Dans une de ces lettres, Carmen Sylva écrivait à Rodin : « Je regarde vos esquisses avec la même joie intense avec laquelle je contemple les dessins de Boticelli pour la Divine Comédie. Ce sont des révélations pour moi…Je suis malheureuse de ne pouvoir admirer vos œuvres que de loin cher Maître, mais même à travers l’imperfection des reproductions j’ai pu jouir de la grandeur de votre pensée qui m’a parfois arraché un cri de joie ! »

Il faut aussi se rappeler le contexte de souvenirs tentés de nostalgie de Brancusi. En cette année 1952, la Roumanie qu’il chérissait par dessus-tout était déjà devenue un république populaire, l’Académie roumaine consultée pour l’occasion et dominée par des esprits passéistes qui ne pouvaient pas comprendre son art ou par rancune de certains de ses membres, refusait le legs de son atelier à l’Etat roumain. Un autre de ses contemporains roumains célèbres vivant à Paris, le compositeur Georges Enesco, un protégé revendiqué de Carmen Sylva et de la reine Elisabeth de Belgique, était malade et privé de ressources de ses biens roumains.
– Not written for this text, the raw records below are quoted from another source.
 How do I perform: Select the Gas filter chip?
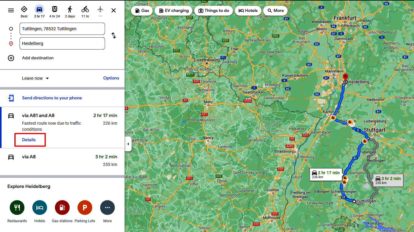tap(142, 10)
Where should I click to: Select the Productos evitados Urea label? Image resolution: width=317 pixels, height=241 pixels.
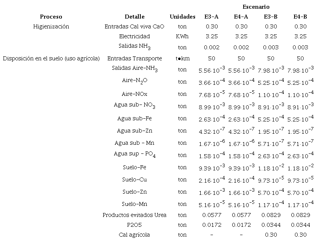[x=134, y=215]
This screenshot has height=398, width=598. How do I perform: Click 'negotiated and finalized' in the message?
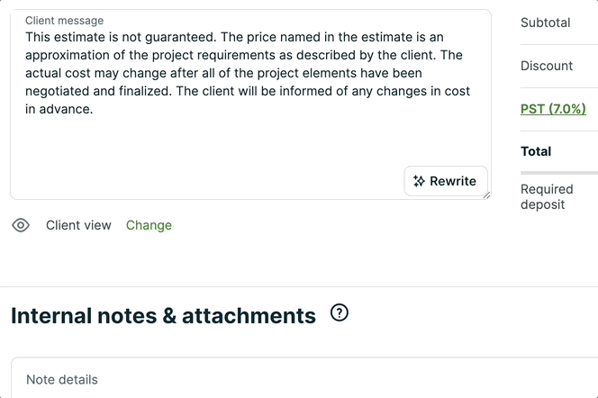tap(98, 92)
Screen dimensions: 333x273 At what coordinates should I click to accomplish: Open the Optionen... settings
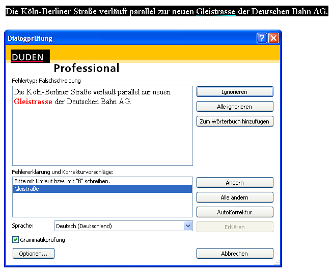(x=33, y=254)
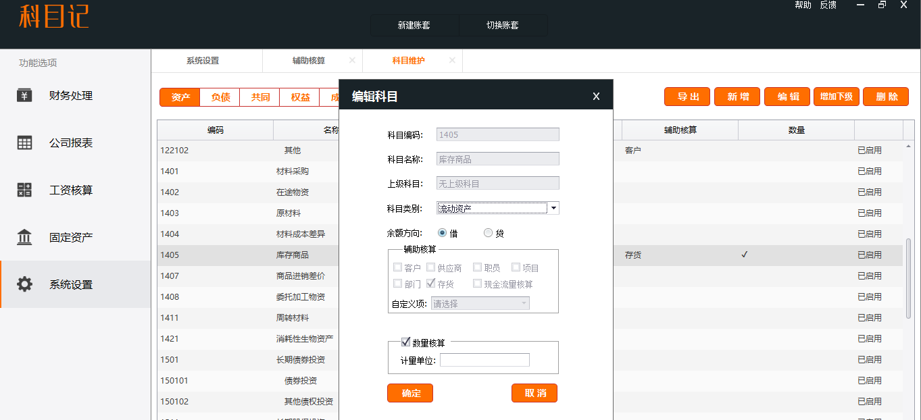Image resolution: width=921 pixels, height=420 pixels.
Task: Select the 固定资产 bank building icon
Action: coord(24,237)
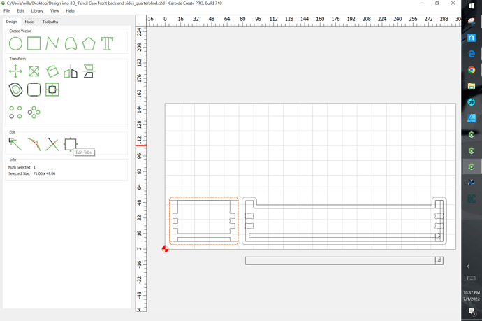Open the Library menu
This screenshot has width=482, height=321.
pos(37,11)
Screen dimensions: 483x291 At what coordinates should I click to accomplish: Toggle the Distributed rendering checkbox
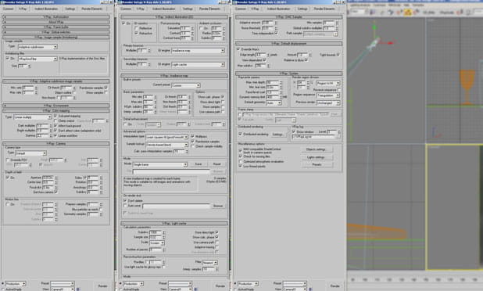tap(240, 134)
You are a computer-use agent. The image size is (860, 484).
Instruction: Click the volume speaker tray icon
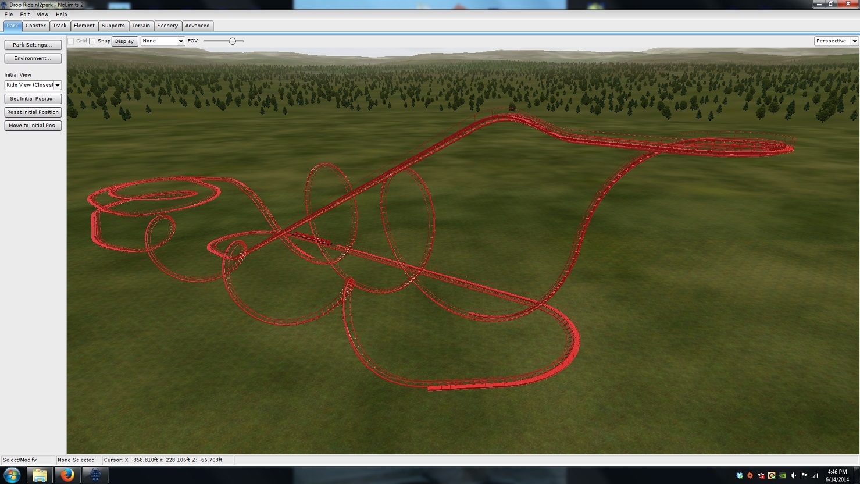click(793, 475)
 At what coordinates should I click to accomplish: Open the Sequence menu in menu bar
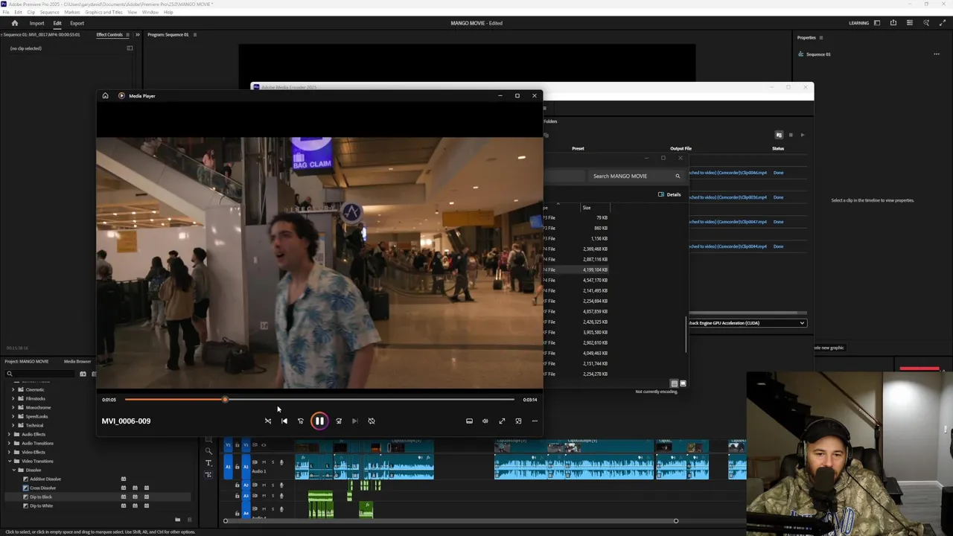[49, 13]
Brancusi qui comme Enesco furent honorés auparavant dans leurs pays ne pouvaient que goutter à l’amertume injuste de leurs temps en préférant se rappeler d’autres souvenirs.
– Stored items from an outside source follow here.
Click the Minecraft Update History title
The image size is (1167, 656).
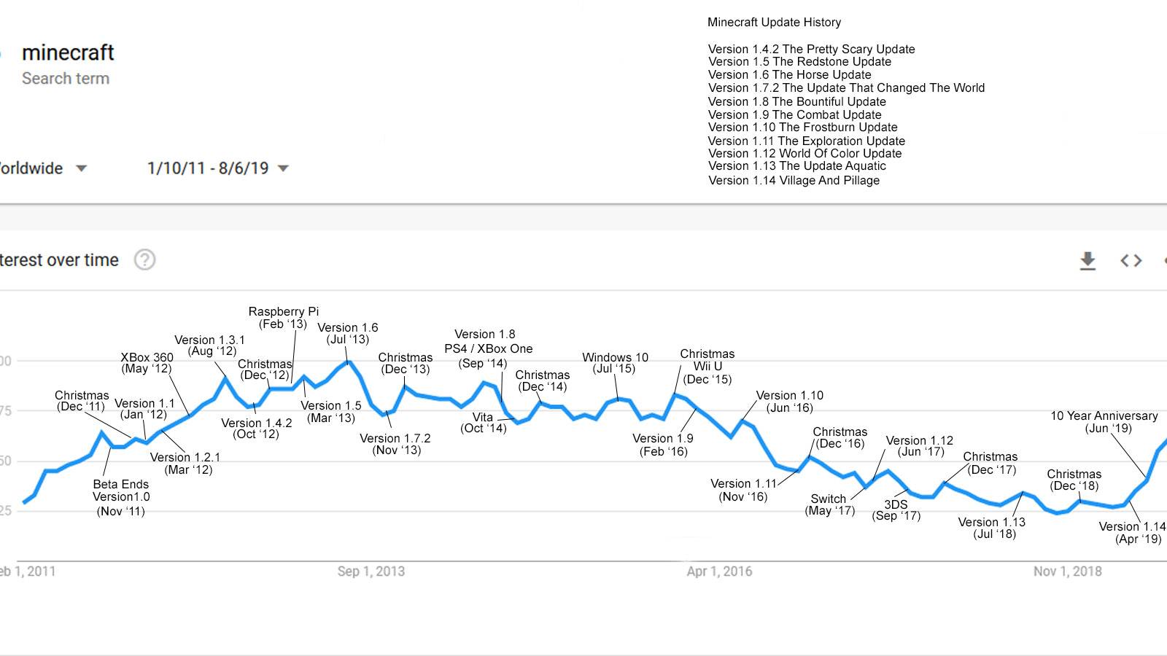point(774,23)
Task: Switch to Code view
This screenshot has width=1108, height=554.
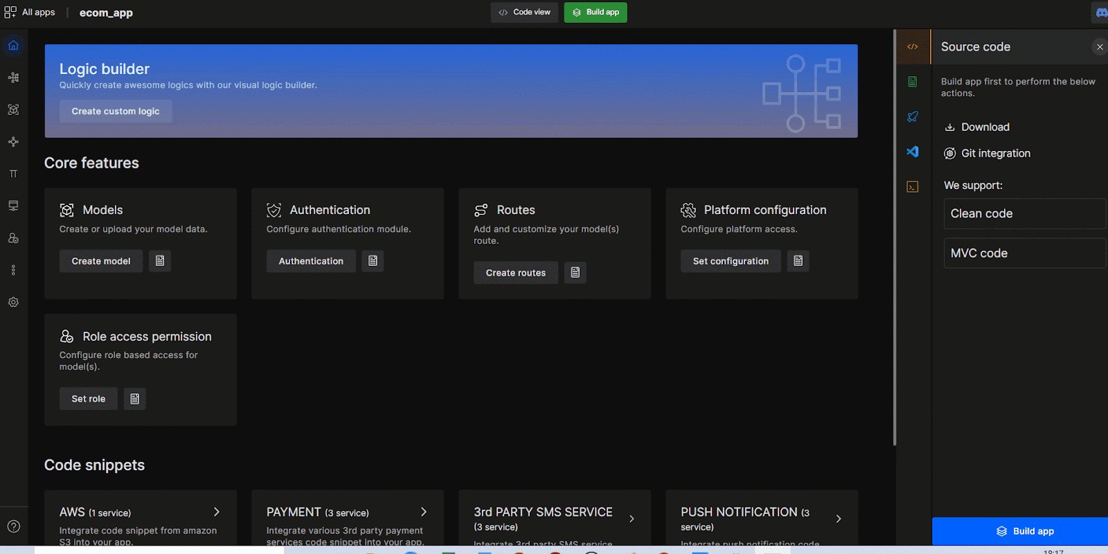Action: click(x=524, y=12)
En 1956, Brancusi, devenu par la force des choses français, décide de légué la totalité de son atelier avec ses œuvres déjà achevées mais aussi ses outils, sa bibliothèque, ses meubles ou encire ses ébauches à l’Etat France sous la condition que le musée national d’art moderne reconstitue bien son atelier tel qu’il était le jour de sa mort.
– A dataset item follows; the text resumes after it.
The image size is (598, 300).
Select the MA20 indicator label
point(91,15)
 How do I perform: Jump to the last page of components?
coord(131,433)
C’est Renzo Piano qui fut chargé de reconstituer l’atelier.

L’Atelier Brancusi est ouvert au public gratuitement tous les jours sauf le mardi de 14h à 18 h. L’entrée se fait par la place du Centre Pompidou du côté de la rue Rambuteau. (Un grand merci à Doïna Lemny et à Gabriel Badea-Päun pour sa précieuse aide)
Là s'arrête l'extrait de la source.